BEGIN

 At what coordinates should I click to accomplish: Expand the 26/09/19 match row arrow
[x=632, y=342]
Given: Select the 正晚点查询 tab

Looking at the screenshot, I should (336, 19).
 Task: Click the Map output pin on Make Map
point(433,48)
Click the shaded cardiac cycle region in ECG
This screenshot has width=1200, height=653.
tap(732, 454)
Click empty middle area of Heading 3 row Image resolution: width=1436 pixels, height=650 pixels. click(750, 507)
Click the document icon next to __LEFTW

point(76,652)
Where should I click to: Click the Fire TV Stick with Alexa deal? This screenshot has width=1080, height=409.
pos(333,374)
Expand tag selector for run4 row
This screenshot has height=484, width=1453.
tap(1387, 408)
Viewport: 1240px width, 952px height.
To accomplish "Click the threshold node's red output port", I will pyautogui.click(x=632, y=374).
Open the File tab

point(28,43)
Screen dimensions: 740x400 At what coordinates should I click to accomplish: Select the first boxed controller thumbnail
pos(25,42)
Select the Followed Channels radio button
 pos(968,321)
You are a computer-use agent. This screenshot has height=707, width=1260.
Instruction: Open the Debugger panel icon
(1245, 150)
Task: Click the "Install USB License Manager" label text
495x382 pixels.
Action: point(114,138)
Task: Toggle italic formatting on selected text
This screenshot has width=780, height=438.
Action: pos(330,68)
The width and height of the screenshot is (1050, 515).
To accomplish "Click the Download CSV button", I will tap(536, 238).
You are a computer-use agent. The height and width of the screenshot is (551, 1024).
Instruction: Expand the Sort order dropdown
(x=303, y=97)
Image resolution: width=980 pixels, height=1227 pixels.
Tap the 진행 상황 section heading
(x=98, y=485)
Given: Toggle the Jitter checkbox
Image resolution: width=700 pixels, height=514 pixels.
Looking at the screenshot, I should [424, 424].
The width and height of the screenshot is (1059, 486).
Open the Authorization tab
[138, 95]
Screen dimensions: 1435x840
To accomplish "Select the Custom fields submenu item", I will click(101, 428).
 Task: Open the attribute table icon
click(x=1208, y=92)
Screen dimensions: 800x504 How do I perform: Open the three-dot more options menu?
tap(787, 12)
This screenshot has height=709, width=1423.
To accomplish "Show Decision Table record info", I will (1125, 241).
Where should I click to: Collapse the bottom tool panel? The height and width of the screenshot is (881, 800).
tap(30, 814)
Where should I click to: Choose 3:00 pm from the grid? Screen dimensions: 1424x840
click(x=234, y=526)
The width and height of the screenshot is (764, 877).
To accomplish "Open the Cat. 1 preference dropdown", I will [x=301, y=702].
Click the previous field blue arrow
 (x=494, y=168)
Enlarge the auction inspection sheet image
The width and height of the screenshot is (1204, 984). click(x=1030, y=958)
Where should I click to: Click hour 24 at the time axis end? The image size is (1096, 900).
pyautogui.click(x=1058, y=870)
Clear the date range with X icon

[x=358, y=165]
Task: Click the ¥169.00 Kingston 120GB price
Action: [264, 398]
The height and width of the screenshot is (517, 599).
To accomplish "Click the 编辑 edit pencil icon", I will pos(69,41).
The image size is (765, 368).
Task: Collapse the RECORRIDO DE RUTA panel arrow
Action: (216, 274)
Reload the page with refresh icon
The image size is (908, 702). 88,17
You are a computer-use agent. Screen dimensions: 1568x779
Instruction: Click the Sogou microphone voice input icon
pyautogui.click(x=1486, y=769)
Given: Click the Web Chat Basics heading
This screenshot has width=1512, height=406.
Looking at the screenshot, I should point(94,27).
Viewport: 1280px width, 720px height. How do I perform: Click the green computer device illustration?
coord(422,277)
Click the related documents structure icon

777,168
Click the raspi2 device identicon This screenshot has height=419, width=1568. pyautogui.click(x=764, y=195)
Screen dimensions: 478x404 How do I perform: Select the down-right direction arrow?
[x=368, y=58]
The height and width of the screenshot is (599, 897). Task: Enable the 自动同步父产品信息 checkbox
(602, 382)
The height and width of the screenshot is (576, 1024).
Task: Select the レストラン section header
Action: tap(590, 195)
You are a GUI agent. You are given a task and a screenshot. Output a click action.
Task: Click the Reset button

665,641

END

Where a line in the records above contains the word "text", copy that line.

§ Your response:
Task: Click the "Install USB License Manager" label text
Task: Toggle italic formatting on selected text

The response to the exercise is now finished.